Collected data:
-- -- --
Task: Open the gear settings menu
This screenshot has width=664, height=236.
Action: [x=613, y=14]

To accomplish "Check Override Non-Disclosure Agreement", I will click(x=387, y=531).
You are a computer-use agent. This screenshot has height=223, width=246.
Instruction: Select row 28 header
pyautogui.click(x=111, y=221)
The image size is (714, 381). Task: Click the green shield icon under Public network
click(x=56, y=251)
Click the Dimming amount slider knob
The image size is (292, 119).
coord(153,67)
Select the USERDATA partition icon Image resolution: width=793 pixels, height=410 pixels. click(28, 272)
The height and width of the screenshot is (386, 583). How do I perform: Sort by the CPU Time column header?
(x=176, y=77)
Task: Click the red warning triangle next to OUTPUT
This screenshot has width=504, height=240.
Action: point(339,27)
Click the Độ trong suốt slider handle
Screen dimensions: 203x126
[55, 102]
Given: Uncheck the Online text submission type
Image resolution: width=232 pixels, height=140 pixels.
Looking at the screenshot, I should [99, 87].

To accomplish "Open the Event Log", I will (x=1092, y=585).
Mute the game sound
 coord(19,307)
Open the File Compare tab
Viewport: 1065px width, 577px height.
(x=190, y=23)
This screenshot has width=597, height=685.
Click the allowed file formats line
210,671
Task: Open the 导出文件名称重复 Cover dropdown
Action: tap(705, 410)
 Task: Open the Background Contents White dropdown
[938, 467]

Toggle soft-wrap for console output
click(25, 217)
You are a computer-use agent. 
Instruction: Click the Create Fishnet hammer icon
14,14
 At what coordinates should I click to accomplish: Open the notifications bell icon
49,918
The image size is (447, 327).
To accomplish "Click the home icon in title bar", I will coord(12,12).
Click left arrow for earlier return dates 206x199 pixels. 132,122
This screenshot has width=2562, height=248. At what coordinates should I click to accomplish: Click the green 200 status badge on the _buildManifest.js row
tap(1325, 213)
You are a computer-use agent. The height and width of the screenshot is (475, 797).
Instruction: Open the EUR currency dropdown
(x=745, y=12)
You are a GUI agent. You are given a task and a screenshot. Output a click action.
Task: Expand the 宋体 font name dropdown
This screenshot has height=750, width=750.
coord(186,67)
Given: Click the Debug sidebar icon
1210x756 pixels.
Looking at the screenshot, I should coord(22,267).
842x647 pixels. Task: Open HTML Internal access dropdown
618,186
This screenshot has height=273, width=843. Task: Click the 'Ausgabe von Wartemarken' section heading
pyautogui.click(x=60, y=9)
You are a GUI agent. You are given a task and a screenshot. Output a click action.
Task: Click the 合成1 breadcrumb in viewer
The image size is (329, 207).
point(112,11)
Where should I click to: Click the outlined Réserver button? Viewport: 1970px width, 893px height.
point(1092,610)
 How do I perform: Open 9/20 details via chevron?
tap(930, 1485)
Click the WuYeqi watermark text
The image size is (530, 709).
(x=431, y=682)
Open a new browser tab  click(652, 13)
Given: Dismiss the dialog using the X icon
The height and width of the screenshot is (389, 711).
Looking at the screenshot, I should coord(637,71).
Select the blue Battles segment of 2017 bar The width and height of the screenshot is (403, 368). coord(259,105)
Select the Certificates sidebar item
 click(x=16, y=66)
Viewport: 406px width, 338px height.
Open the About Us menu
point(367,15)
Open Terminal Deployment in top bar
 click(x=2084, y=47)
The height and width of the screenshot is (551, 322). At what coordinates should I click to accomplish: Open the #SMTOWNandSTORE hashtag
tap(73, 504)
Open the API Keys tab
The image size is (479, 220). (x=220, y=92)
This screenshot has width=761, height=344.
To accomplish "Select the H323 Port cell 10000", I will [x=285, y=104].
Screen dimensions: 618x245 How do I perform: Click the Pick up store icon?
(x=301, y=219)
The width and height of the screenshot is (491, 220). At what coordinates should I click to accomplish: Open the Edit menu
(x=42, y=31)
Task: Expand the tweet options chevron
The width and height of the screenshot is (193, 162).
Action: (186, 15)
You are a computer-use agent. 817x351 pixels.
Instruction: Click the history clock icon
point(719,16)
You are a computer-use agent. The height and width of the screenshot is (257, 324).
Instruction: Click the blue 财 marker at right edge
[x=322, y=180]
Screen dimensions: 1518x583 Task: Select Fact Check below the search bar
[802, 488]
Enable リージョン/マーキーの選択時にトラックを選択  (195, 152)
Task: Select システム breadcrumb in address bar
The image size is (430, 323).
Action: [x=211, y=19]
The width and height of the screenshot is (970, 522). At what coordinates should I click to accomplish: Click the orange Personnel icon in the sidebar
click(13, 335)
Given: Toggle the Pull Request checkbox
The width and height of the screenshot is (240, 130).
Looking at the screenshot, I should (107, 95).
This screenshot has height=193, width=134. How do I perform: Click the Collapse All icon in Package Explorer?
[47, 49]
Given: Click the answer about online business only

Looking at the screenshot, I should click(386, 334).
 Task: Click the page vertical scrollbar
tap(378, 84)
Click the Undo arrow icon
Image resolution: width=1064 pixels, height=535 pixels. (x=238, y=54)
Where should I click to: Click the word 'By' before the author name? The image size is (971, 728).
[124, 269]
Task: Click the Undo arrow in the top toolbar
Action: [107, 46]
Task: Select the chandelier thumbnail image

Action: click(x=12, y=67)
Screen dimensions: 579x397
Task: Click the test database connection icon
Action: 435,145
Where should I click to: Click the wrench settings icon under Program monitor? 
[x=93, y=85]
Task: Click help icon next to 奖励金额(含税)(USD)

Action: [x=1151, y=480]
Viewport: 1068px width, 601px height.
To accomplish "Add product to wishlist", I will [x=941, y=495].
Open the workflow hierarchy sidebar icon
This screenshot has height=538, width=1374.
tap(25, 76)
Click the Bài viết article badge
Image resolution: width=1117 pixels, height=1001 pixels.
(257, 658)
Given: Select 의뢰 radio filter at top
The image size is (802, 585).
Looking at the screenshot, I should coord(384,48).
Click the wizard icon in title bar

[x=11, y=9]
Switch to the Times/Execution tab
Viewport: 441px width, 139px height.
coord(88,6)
-- -- --
Of the entries above, transcribe exactly those lines that fall between the line containing "How do I perform: Open" and the line containing "Select the blue", together with those two lines.

 How do I perform: Open 9/20 details via chevron?
tap(930, 1485)
Click the WuYeqi watermark text
The image size is (530, 709).
(x=431, y=682)
Open a new browser tab  click(652, 13)
Given: Dismiss the dialog using the X icon
The height and width of the screenshot is (389, 711).
Looking at the screenshot, I should coord(637,71).
Select the blue Battles segment of 2017 bar The width and height of the screenshot is (403, 368). coord(259,105)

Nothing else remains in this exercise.